A central feature of Ghana’s hospital system is the strong upward referral pattern, where patients frequently move toward higher-level facilities such as teaching and regional hospitals. While clinically appropriate in many cases, this pattern contributes to congestion at tertiary centres while lower-level facilities remain underutilized.

This raises an important question: should the system also institutionalize downward referral as a deliberate strategy for bed management?

Consider a typical scenario. A patient undergoing major surgery at a teaching hospital may require prolonged inpatient recovery. However, after stabilization, much of this care could potentially be delivered at a district or faith-based facility closer to home, with continued specialist oversight from the tertiary centre through teleconsultation and structured follow-up protocols. Such a model would free beds at referral hospitals while preserving continuity and quality of care.

Hospital-at-Home: a redesign opportunity

Beyond downward referral, innovative service delivery models deserve serious consideration. Hospital-at-Home (HaH) programmes have emerged globally as alternatives to traditional inpatient hospitalization, delivering acute care at home through multidisciplinary teams. Evidence from North America, Europe, Australia, and increasingly Asia indicates that Hospital at Hom can reduce costs while maintaining comparable clinical outcomes and high patient satisfaction.

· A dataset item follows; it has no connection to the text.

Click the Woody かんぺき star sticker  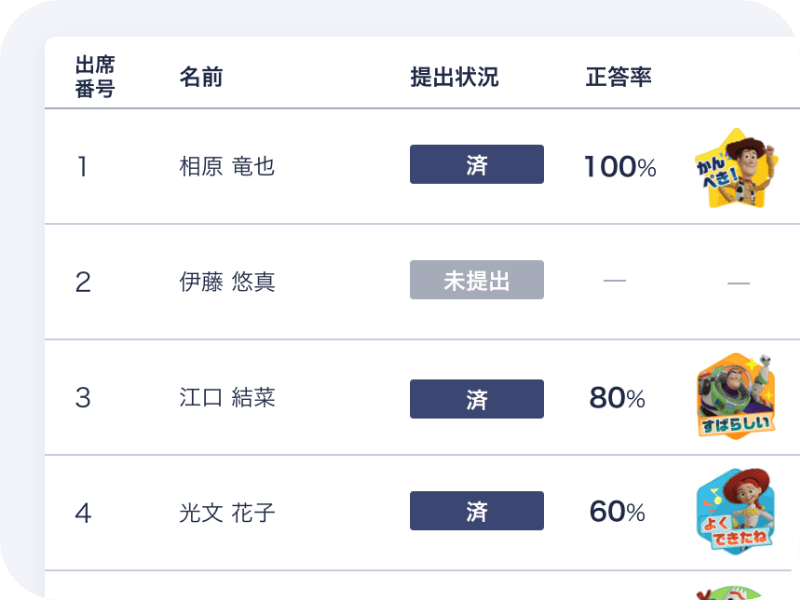(x=736, y=167)

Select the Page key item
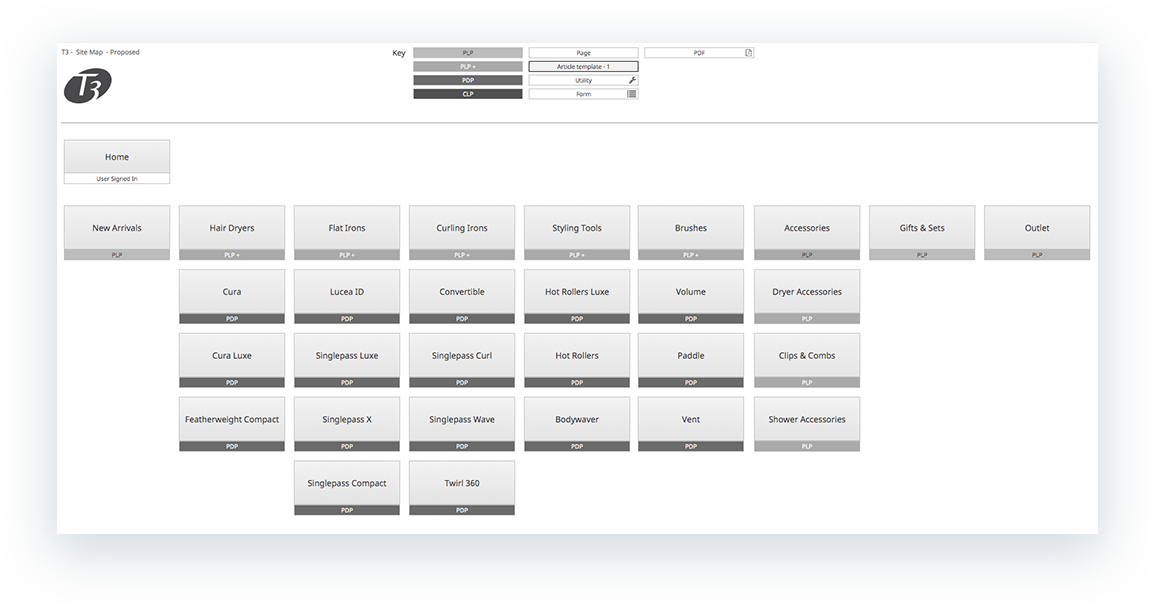pos(583,52)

Indeed, hospital bed pressures are not unique to Ghana. Countries across Asia—including Singapore, Malaysia, China, and Japan—have introduced Hospital at Home programmes to address inflow-outflow imbalances in hospitals. A recent quasi-experimental study in Singapore (Ko et al. 2026) reported significantly lower costs per episode and per bed day for Hospital at Home care compared with ward-based care, without differences in mortality.

For Ghana, the relevance is clear. With rapid population growth and infrastructure expansion struggling to keep pace, system redesign approaches such as Hospital at Home could complement traditional capacity investments.

Beyond reform: embracing health system design

The legislative initiatives, infrastructure investments, and governance reforms currently under discussion are necessary and commendable. However, the persistence of No Bed Syndrome suggests the need to move beyond reform toward intentional system design.

The 21st century health system must be built around patient flow optimization, distributed care delivery, digital coordination, and flexible models of hospitalization. Downward referral pathways, remote specialist oversight, and Hospital-at-Home programmes represent not temporary fixes but strategic design responses to structural constraints.

No Bed Syndrome is ultimately a symptom—not merely of inadequate beds—but of how care is organized, coordinated, and delivered across levels of the system. As Ghana confronts this recurring challenge, the opportunity exists to transform a crisis narrative into a redesign agenda.

The question is no longer whether reform is needed. It is whether we are prepared to redesign care delivery itself to ensure that no patient is denied timely care because of where a bed happens to be.